• What the exercise asks
Rescale the part that opens with the line containing "Where should I" and closes with the line containing "coord(343,285)". Write out only those lines again, requests included, with every coordinate in the answers multiplied by 2 and rounded to whole numbers (halves up), and leave the numbers in the requests as they are.
************
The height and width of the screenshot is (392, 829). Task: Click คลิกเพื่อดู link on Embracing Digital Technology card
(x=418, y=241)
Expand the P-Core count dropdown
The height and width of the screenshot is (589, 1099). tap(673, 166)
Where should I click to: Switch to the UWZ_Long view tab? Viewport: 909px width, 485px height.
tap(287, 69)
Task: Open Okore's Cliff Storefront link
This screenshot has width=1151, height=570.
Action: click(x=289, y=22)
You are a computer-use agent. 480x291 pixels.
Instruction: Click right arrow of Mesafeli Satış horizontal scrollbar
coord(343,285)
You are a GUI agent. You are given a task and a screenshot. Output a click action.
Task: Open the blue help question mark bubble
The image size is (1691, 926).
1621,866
************
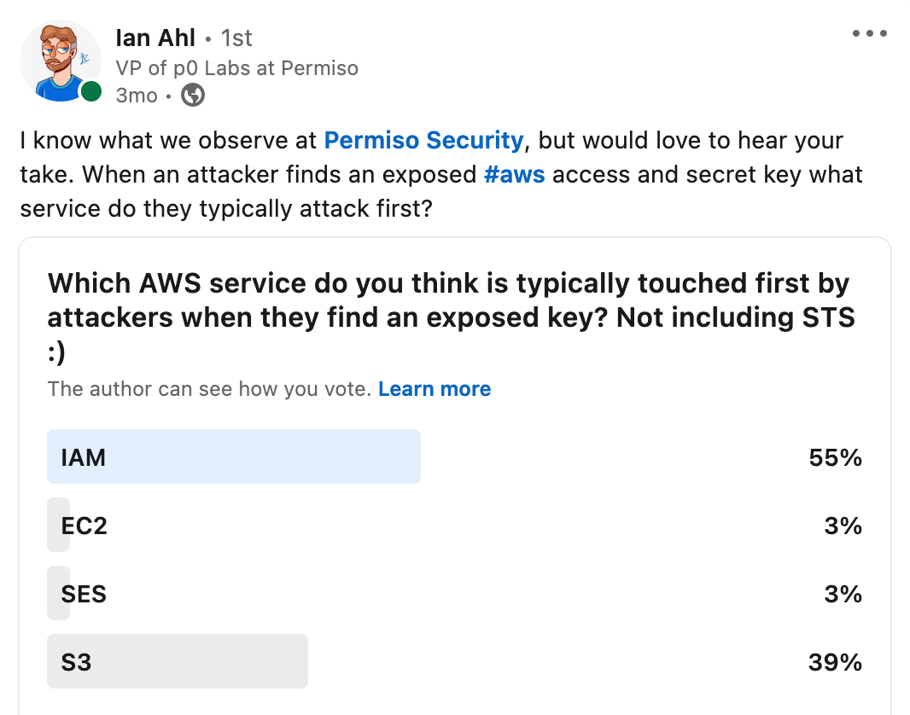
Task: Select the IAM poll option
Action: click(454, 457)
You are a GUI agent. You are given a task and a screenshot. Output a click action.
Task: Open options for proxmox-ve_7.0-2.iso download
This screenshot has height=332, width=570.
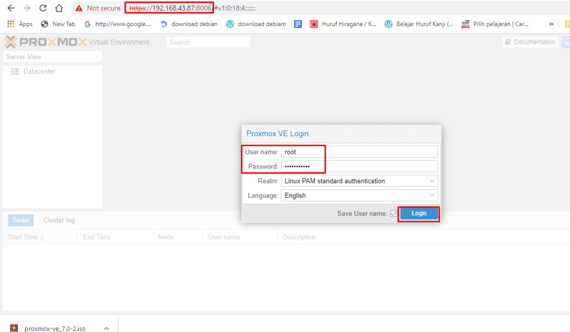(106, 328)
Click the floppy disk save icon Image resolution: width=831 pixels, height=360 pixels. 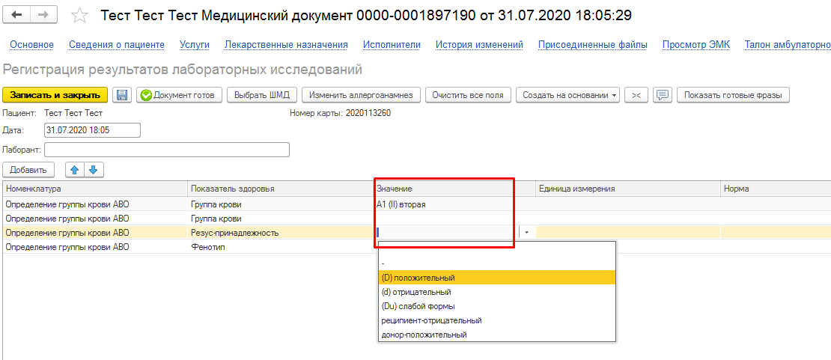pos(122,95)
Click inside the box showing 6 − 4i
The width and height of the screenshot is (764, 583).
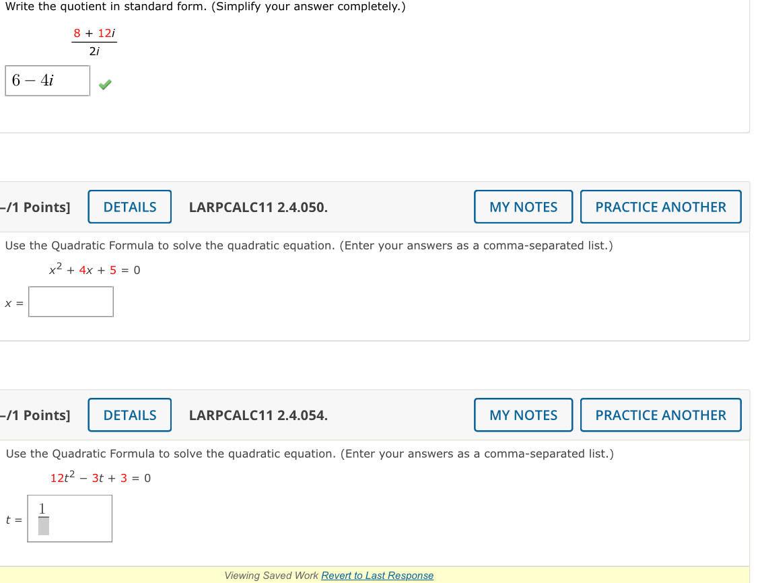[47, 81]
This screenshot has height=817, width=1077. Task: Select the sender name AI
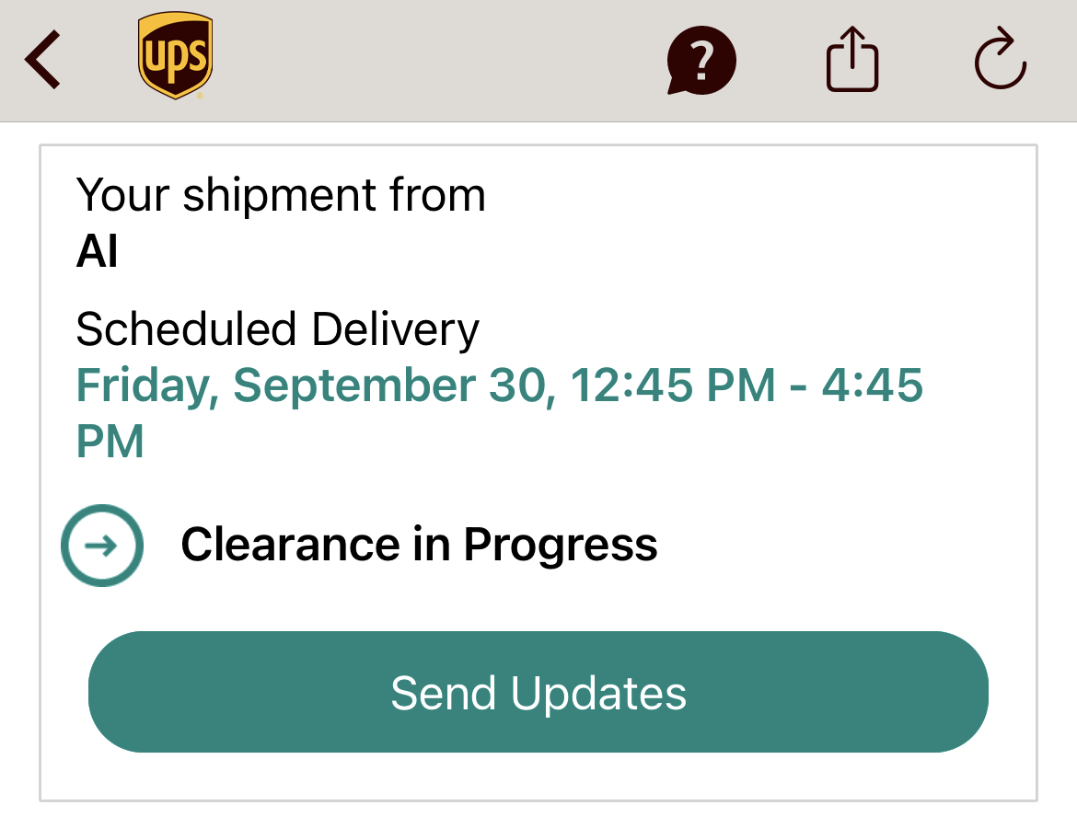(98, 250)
************
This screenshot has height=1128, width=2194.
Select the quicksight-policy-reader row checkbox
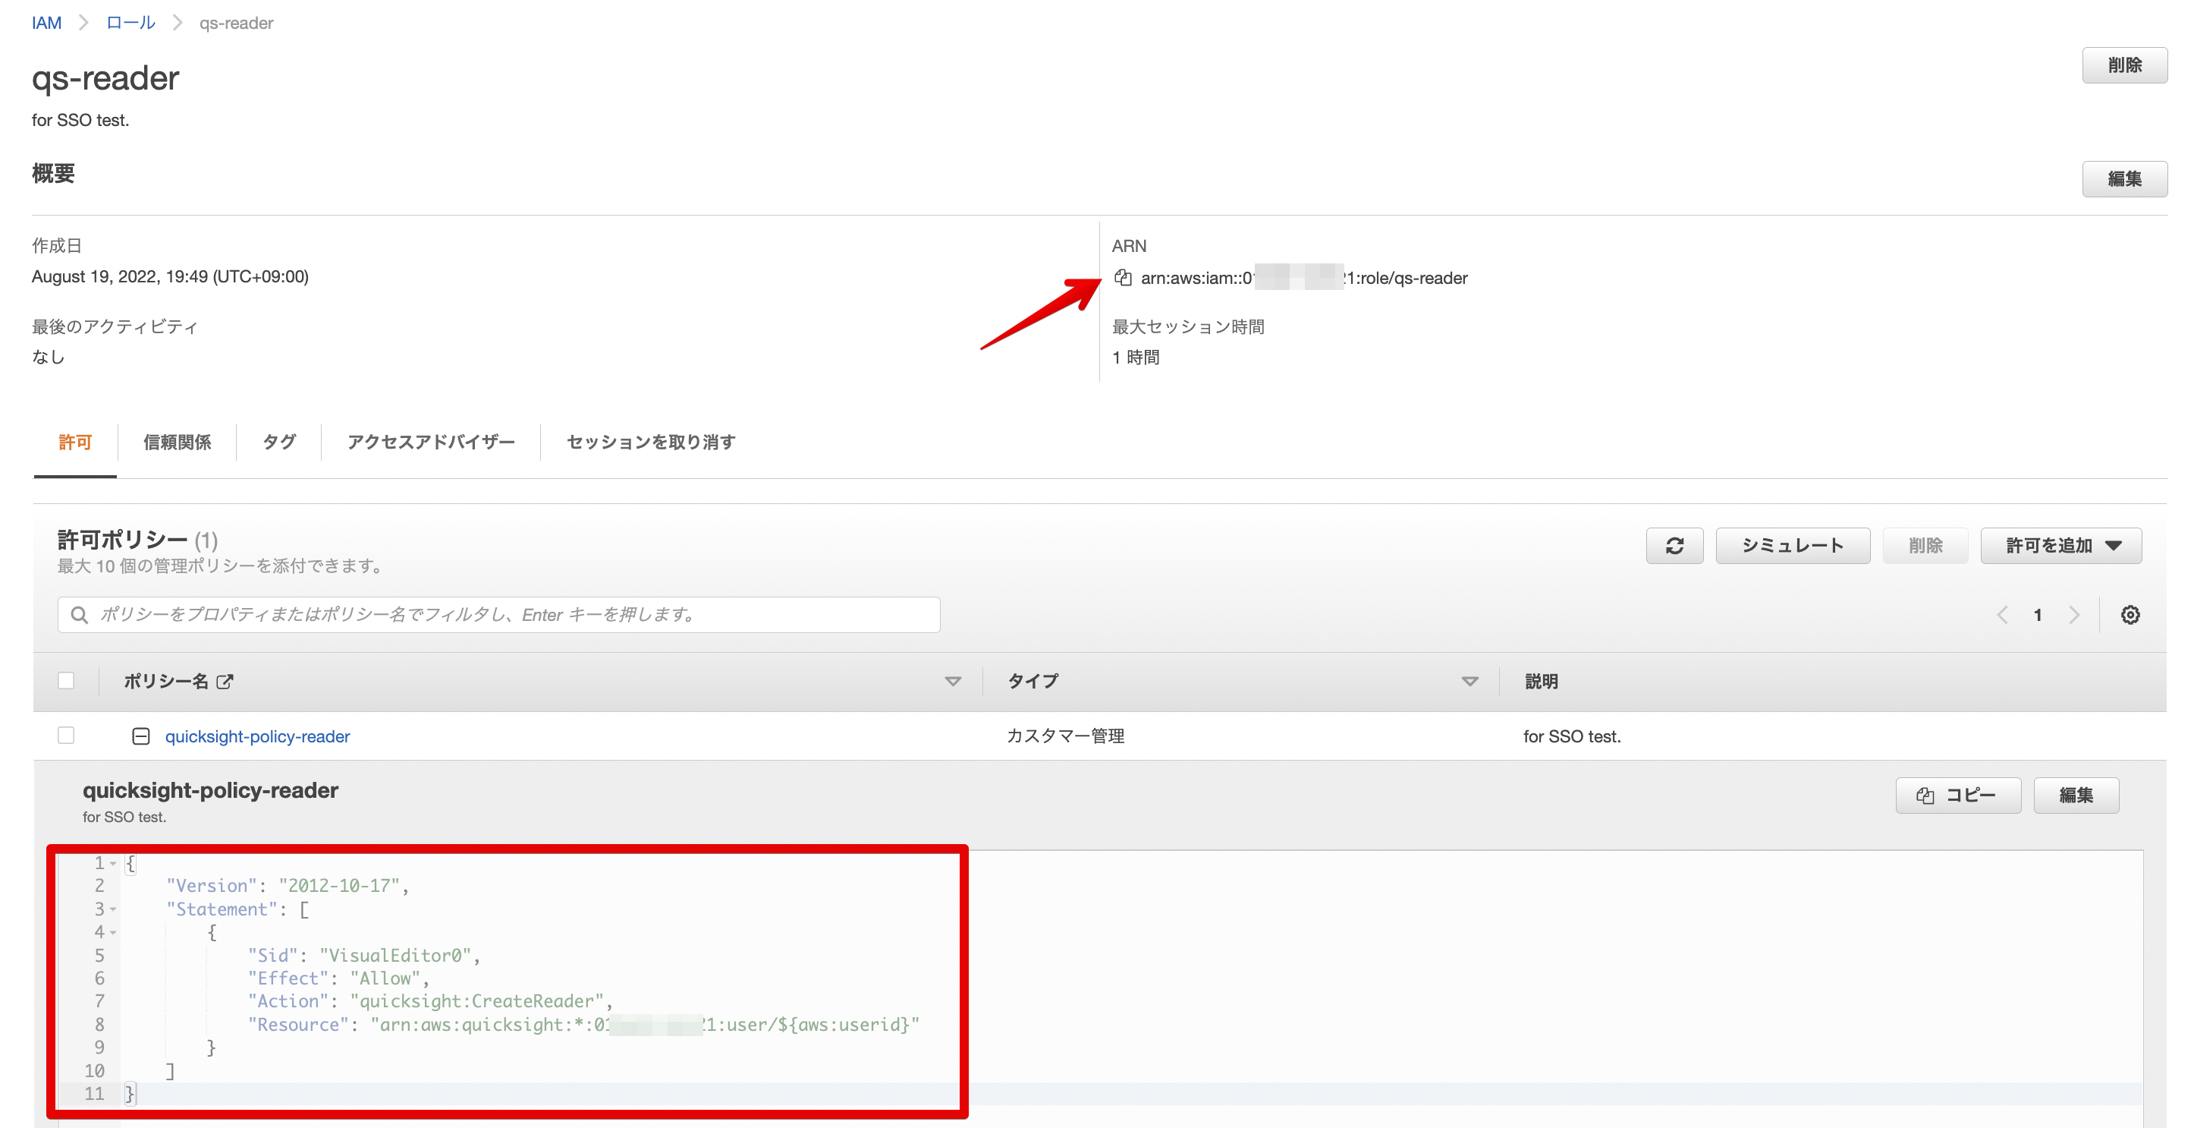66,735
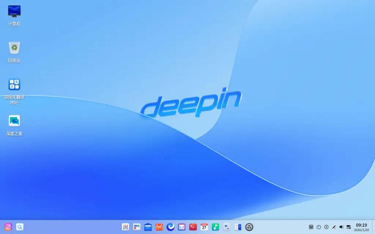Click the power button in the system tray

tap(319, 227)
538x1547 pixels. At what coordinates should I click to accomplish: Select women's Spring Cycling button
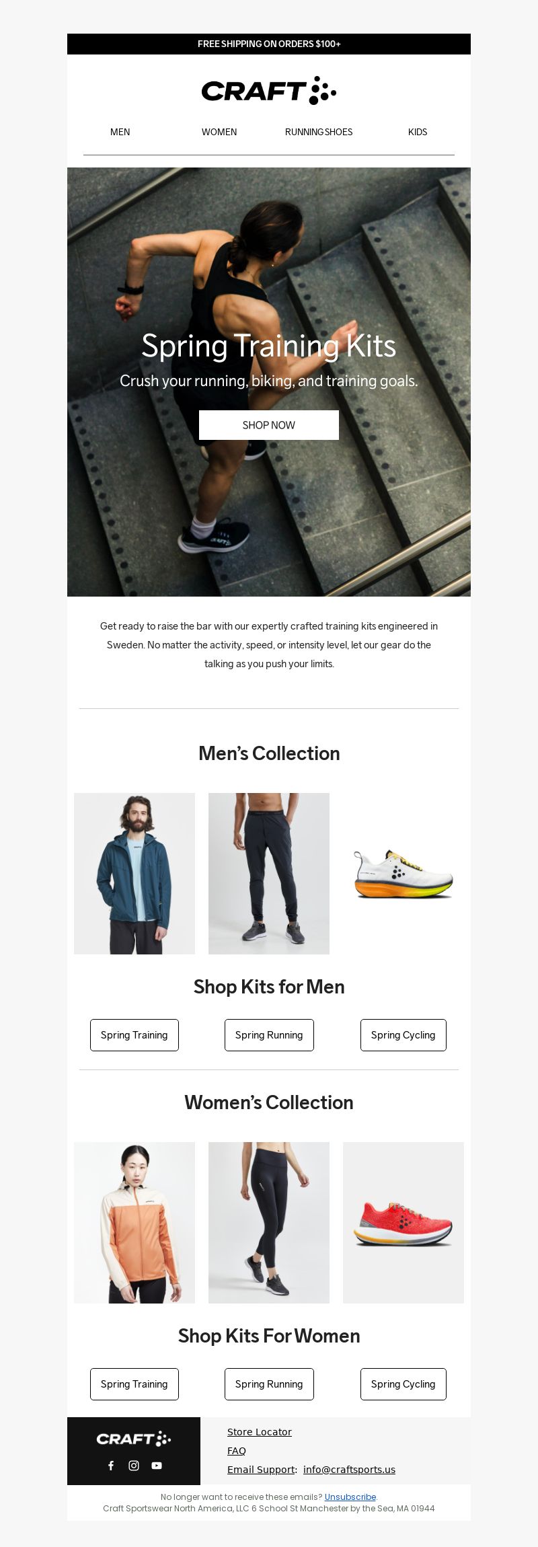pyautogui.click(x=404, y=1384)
************
• Response below
Where should I click to: Switch to the UWZ_Long view tab? Viewport: 909px width, 485px height.
tap(574, 138)
Task: Open Okore's Cliff Storefront link
This screenshot has width=1151, height=570.
Action: click(x=578, y=44)
You are a computer-use agent. 480x291 pixels.
Instruction: Click right arrow of Mesafeli Satış horizontal scrollbar
coord(686,570)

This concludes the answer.